Carte De Dion Bouton  : Environs de Paris...

Carte De Dion Bouton : Environs de Paris…

Une chose qui m’épate vraiment, c’est de constater qu’aux photos aériennes et, maintenant, aux prises de vue satellites, correspondent avec une exactitude troublante, la découpe de nos pays et continents tels que dessinés par les cartographes du XIXème siècle et même des époques précédentes qui, eux, ne disposaient pas de ces moyens hautement perfectionnés pour reproduire leurs plans et cartes dont le tracé et l’implantation des localités étaient déjà d’une précision rigoureuse… Souvenez-vous de ces magnifiques anciennes cartes de géographie accrochées sur les murs de nos salles de classe…

Alors, à l’heure du GPS qui nous guide à la voix suave d’une inconnue sans doute très avisée sur les voies recommandées de nos parcours programmés à l’avance, nous échappons hélas à ce comportement d’un autre âge où, sans doute par flemme, ne voulant perdre du temps à consulter notre carte routière ou bien parce que nous n’en disposions pas, dans les années « 50 », s’étant arrêté à sa hauteur, nous nous adressions à une brave meneuse de chèvres à la voix bien plus rocailleuse, dont le troupeau prenait toute la largeur de la départementale 725 entre Aivault et Mirebeau :

Mirebeau vu depuis la D725

Mirebeau vu depuis la D725

 –     Pardon madame, pour Mirebeau, c’est bien la bonne route ?

–          Vouais, mon fi, olé ben la boune dyrrection.

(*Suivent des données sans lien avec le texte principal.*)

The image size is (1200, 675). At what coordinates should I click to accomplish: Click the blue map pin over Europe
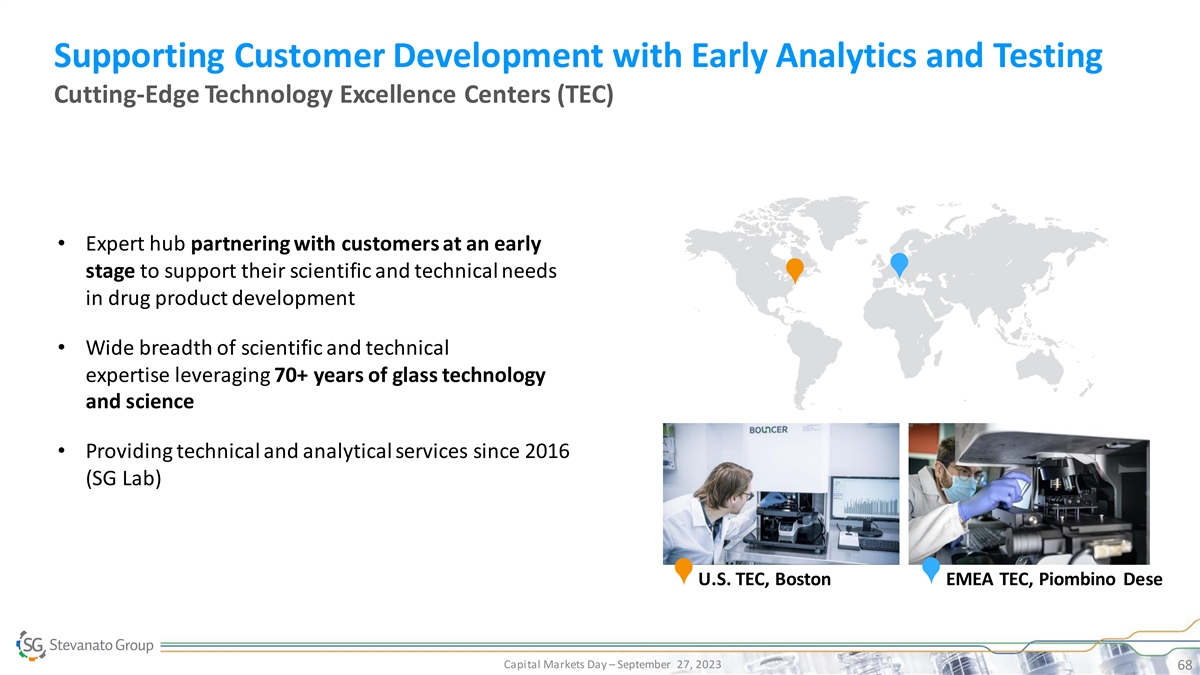(899, 263)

Myrbiâ, olé un peu plus loin sur tchalle rout ‘; olé sur la taumuche, vous v’vrrez ben les dus kiochers dau villagh’, le s’voyons d’loin… »

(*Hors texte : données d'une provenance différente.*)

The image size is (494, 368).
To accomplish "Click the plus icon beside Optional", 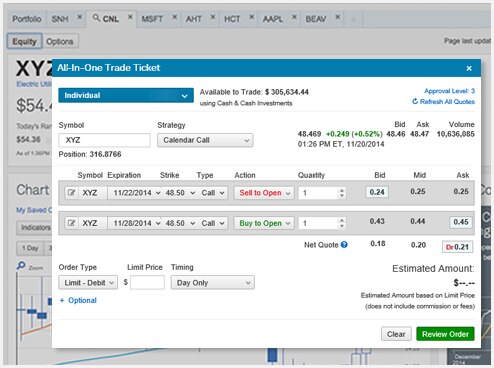I will coord(62,300).
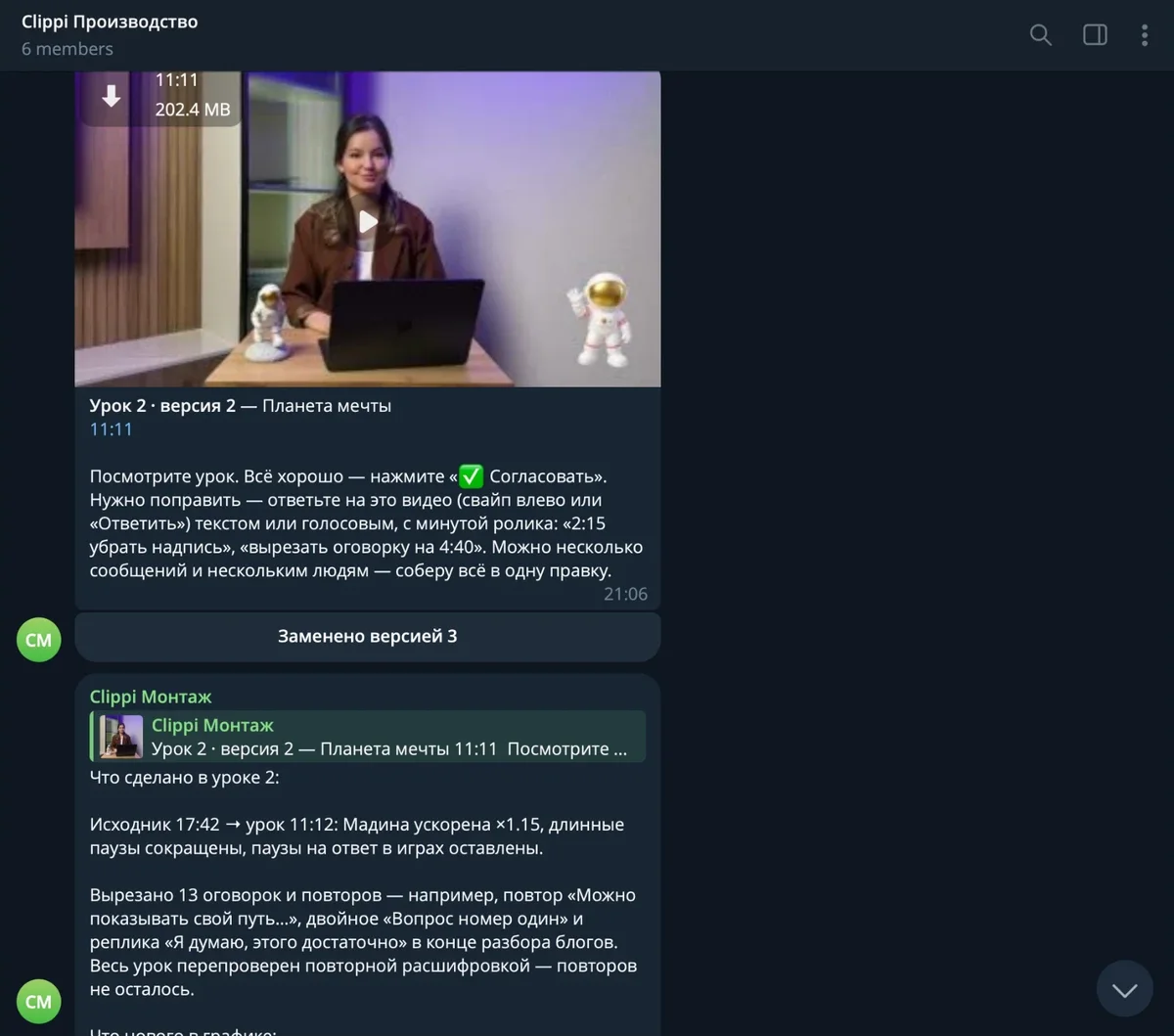Jump to bottom with the down chevron button
1174x1036 pixels.
[1125, 990]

–          Merci madame ! Toutefois, on restait perplexe à son volant. «  La taumuche ?… Qu’est-ce qu’elle entend par là, cette brave femme ? »

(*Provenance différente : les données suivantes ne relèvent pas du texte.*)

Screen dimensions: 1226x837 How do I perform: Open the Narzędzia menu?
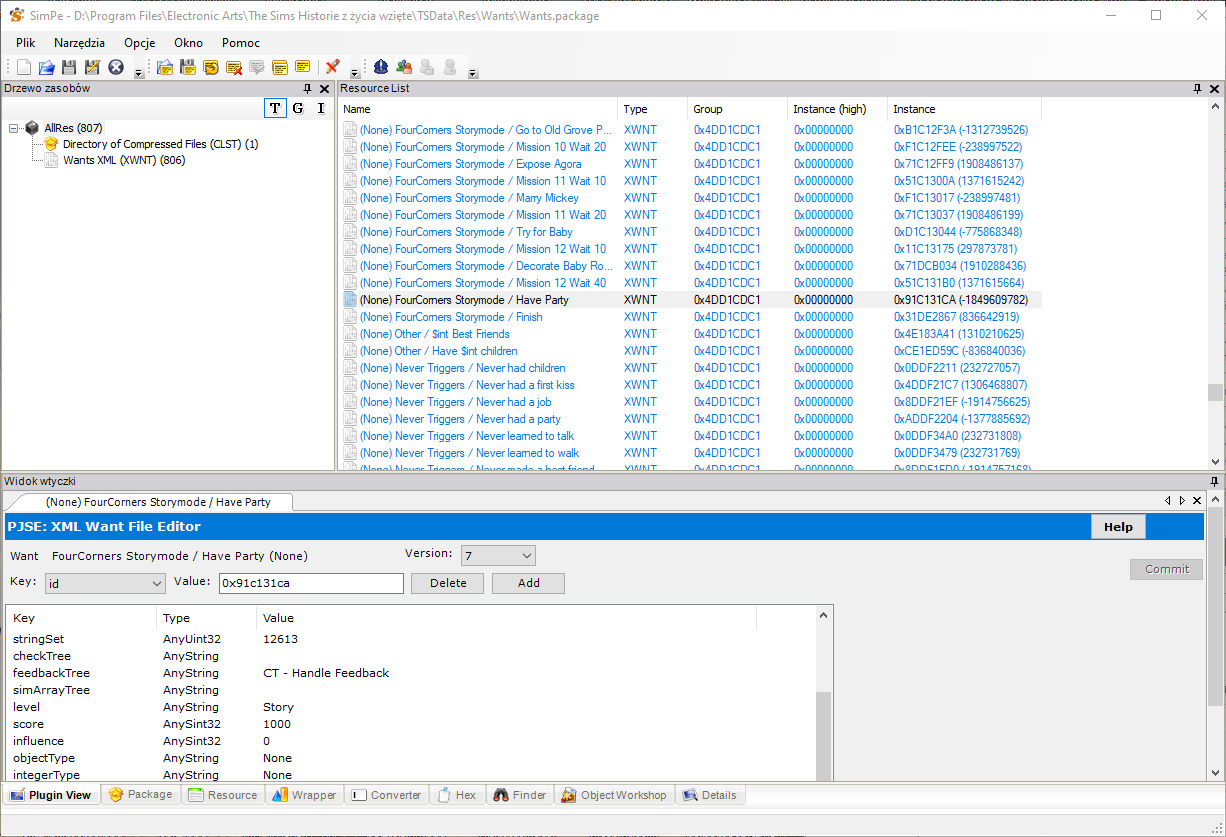tap(79, 43)
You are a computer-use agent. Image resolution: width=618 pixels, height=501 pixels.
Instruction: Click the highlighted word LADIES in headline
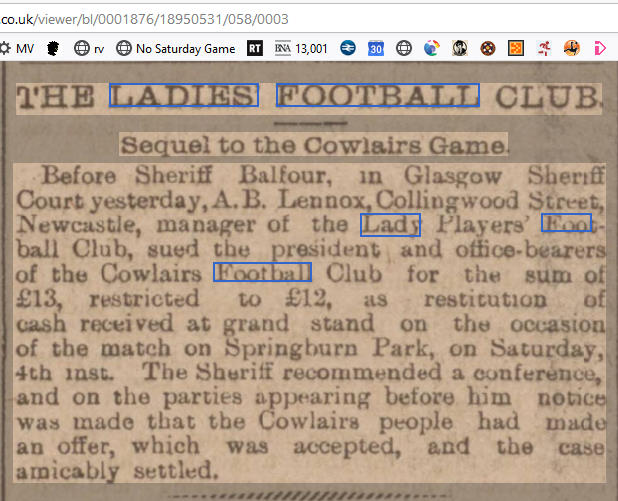point(184,95)
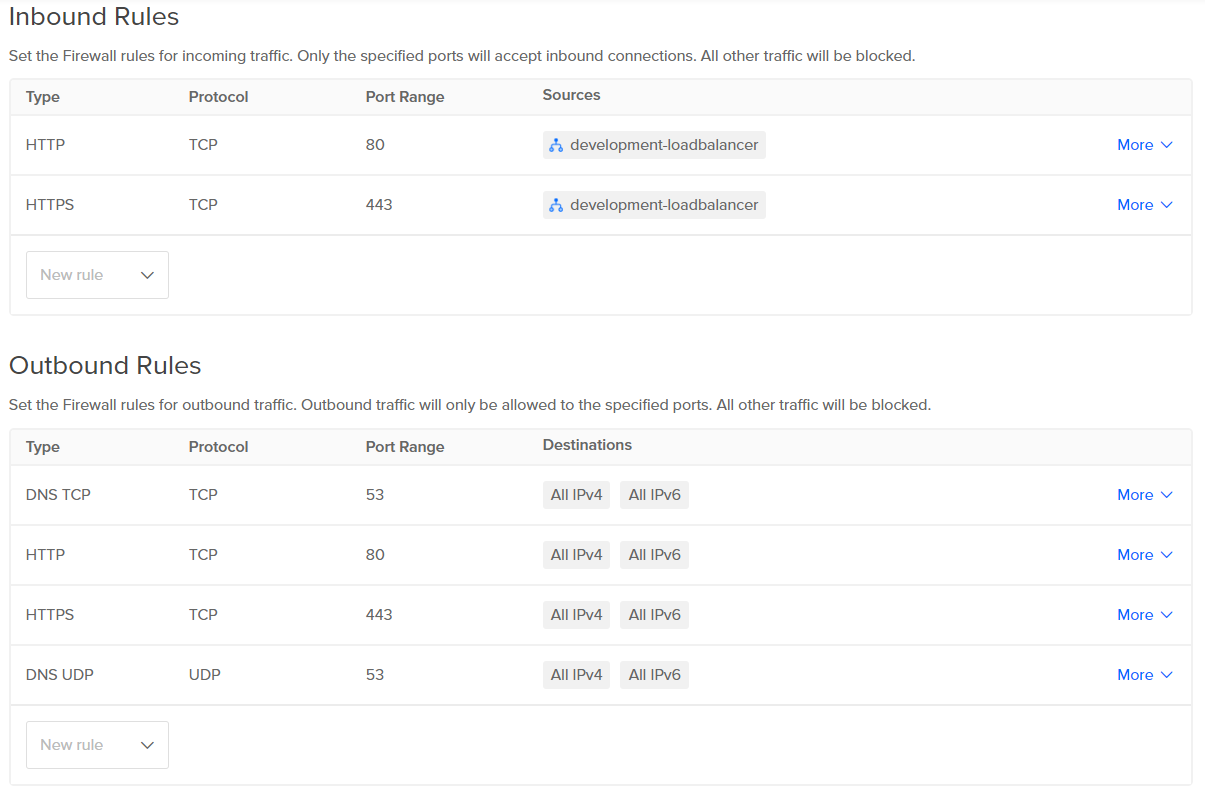This screenshot has width=1205, height=801.
Task: Click the All IPv6 destination on outbound HTTPS rule
Action: click(654, 615)
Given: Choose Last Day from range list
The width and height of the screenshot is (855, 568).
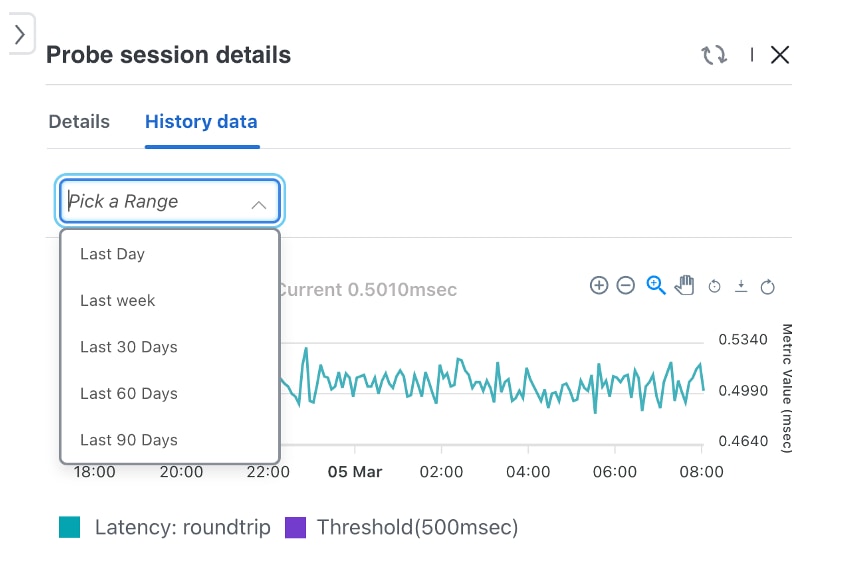Looking at the screenshot, I should [113, 254].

Traduisons ce patois du Haut Poitou encore courant dans nos campagnes à cette époque :

 « Oui, mon gars, c’est bien la bonne direction. Mirebeau c’est un peu plus loin sur cette route, c’est sur la colline, vous verrez les deux clochers du village, ils se voient de loin »

Toute une époque, à jamais révolue !…

1 comment to Routes à la carte …

  • avatar guillon

    Le progrès est certain avec le GPS mais il « m’envoie » sur l’itinéraire programmé.Une bonne ‘vieille » carte me permet plus de découvertes alentours et des visites improvisées sur des sites intéressants.